Wasserwirtschaft im Ländervergleich

LH Sausgruber: Öffentliche Wasserversorgung der richtige Weg

Wien/Bregenz (VLK) – Die Qualität des Trinkwassersystems
und der Abwasserreinigung in Österreich braucht den
internationalen Vergleich nicht zu scheuen: Dies wird durch
eine vom Österreichischen Städtebund in Auftrag gegebene
Studie belegt.
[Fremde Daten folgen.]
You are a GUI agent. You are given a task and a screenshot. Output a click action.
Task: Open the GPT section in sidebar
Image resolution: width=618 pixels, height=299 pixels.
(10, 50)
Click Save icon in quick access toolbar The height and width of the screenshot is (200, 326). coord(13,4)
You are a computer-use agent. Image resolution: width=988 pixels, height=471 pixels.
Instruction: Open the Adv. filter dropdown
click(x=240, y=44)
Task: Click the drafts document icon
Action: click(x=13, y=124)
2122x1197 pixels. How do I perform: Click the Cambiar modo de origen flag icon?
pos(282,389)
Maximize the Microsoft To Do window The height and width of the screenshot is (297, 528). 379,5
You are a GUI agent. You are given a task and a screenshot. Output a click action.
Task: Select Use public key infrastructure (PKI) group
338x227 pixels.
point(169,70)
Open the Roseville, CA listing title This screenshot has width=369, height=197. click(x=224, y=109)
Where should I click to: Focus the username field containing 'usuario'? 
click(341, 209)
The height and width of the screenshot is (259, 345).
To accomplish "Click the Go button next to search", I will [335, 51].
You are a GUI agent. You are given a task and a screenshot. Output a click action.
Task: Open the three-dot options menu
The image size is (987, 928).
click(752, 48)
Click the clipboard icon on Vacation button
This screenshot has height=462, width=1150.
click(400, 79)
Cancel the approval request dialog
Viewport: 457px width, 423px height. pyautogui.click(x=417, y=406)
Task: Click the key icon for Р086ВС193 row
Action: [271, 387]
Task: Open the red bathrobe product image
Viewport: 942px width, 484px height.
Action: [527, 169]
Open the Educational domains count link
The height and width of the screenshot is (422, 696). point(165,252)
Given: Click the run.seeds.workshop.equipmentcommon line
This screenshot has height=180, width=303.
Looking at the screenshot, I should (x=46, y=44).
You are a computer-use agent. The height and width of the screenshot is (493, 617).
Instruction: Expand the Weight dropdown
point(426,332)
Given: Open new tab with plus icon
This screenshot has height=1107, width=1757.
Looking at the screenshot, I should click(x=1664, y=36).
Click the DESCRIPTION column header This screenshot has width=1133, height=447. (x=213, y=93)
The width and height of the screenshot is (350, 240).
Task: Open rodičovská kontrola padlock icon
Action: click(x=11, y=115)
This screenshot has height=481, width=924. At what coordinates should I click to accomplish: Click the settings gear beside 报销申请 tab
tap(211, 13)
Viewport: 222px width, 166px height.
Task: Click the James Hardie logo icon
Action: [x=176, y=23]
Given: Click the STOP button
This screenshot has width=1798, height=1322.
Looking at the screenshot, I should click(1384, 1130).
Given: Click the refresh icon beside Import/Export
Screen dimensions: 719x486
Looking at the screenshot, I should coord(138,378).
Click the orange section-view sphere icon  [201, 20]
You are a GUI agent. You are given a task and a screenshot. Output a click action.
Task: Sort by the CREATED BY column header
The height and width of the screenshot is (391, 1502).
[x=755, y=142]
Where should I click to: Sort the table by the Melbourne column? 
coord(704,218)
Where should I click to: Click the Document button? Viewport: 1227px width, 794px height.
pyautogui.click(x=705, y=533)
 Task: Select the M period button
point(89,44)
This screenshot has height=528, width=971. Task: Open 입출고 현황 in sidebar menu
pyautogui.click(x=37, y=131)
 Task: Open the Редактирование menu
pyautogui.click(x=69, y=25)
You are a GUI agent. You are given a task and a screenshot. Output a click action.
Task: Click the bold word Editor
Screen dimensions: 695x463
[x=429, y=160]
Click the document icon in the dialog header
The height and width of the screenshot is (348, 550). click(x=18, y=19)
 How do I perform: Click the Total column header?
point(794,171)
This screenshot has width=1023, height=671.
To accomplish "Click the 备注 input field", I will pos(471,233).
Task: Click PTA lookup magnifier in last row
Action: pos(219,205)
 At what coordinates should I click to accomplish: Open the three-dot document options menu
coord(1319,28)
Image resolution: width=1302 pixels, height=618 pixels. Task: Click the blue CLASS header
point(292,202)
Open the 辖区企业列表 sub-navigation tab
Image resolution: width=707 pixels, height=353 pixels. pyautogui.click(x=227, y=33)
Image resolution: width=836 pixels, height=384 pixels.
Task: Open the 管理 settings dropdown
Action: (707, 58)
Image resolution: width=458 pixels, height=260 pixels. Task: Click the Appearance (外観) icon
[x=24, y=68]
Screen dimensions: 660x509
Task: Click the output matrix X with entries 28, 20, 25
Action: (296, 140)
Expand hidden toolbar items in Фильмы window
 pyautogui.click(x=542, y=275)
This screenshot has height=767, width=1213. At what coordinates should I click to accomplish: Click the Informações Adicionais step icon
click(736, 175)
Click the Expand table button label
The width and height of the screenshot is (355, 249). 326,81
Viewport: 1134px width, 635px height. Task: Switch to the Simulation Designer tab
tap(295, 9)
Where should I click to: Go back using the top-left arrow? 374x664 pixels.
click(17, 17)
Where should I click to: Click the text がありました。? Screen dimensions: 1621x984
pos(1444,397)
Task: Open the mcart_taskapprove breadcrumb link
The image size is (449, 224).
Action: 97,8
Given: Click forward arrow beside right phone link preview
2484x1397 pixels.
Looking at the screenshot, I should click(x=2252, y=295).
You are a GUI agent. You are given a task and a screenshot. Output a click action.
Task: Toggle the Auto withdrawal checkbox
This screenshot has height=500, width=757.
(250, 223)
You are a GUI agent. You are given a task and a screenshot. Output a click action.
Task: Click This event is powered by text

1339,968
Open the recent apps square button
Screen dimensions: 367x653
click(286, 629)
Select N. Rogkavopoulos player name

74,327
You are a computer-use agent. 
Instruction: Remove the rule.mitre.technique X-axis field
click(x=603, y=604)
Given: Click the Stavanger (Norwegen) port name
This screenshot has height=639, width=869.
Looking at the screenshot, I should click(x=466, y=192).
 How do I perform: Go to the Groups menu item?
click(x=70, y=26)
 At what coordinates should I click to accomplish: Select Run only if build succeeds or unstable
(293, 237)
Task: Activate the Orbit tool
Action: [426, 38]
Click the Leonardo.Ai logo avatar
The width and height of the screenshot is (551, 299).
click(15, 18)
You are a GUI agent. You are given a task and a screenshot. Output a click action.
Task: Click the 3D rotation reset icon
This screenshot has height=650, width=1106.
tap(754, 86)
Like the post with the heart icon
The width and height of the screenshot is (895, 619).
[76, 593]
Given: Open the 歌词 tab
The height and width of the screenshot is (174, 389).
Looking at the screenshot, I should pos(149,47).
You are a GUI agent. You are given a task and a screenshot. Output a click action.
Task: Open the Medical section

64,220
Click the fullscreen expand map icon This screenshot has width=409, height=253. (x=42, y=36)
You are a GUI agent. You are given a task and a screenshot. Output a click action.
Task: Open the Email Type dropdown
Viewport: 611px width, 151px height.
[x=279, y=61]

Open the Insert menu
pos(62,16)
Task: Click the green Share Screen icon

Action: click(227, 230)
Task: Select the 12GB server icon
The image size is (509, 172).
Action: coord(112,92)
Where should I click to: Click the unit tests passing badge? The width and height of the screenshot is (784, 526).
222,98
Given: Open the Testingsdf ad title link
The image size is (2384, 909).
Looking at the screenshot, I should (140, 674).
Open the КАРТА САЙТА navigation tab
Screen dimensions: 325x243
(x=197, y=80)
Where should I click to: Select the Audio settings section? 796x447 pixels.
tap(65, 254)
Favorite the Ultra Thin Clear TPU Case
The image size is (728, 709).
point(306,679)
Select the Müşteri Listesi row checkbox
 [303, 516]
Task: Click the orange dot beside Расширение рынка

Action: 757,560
Dabei wird auch festgehalten, dass eine Liberalisierung im Wassersektor nicht automatisch zu mehr
Effizienz und niedrigeren Wasserpreisen führt.
Landeshauptmann Herbert Sausgruber sieht darin eine
Bestätigung der Vorarlberger Position: "Die Entscheidung
über die Art der Dienstleistungserbringung soll auch
weiterhin in der Hand der Länder und Kommunen bleiben und
nicht auf europäischer Ebene geregelt werden". ****

Im Rahmen der Studie wurden insbesondere zwei Aspekte
genauer untersucht: Die Qualität des Trinkwassersystems und
die Qualität der Abwasserreinigung. Die Leitungsverluste,
die als Messgröße für die Qualität des Trinkwassernetzes
gelten, sind in Österreich mit 9,5 Prozent am geringsten (Frankreich 30 Prozent, England und Wales 22 Prozent).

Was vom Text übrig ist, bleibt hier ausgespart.